**TASK REQUIREMENTS:**
Of all the lines in these entries, count those that contain "computer" and give only the total.

:: RECORD EXTRACTS ::

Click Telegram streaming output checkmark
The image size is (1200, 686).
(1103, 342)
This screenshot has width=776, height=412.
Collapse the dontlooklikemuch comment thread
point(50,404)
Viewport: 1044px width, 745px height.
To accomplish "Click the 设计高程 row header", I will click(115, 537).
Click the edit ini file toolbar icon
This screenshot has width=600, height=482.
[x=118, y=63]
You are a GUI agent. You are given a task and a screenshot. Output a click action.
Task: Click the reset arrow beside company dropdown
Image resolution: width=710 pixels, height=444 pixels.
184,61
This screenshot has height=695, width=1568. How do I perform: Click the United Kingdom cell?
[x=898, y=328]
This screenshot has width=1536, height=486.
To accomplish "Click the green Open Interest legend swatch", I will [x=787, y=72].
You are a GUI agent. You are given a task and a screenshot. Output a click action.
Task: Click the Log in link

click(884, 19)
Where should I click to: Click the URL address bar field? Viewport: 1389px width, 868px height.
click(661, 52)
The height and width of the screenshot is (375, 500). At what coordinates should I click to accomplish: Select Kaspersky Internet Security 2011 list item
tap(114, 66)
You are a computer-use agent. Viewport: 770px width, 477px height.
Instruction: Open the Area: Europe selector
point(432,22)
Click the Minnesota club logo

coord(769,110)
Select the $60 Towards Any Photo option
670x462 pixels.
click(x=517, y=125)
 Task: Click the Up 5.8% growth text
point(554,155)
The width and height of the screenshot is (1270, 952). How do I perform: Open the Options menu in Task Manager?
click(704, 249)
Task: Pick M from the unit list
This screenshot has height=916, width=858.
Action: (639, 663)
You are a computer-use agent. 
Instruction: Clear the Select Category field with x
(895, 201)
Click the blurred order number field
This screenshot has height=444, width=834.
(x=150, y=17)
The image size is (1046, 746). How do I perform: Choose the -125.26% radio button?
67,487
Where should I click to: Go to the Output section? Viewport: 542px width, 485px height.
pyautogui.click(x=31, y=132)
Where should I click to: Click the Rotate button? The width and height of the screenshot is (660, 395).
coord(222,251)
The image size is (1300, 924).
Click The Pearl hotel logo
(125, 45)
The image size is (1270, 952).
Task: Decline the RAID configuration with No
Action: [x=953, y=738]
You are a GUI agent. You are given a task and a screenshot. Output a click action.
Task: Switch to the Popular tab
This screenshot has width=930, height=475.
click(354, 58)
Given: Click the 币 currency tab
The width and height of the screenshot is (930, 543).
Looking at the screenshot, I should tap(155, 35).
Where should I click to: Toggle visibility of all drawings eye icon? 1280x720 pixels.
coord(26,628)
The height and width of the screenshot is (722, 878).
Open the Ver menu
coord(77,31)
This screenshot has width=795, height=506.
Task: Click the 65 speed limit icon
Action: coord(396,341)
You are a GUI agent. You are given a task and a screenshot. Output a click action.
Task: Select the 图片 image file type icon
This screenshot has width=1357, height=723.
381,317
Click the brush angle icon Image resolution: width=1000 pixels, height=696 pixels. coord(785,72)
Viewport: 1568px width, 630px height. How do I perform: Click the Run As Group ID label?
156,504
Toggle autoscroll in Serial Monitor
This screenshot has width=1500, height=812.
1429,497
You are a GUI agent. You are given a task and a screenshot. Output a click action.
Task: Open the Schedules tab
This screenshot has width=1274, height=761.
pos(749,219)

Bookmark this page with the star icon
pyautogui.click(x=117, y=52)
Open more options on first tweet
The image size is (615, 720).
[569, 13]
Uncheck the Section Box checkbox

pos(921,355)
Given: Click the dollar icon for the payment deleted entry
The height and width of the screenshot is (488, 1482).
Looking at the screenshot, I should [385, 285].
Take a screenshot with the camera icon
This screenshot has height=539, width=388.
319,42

:::

**RESPONSE TO THIS TASK:**
2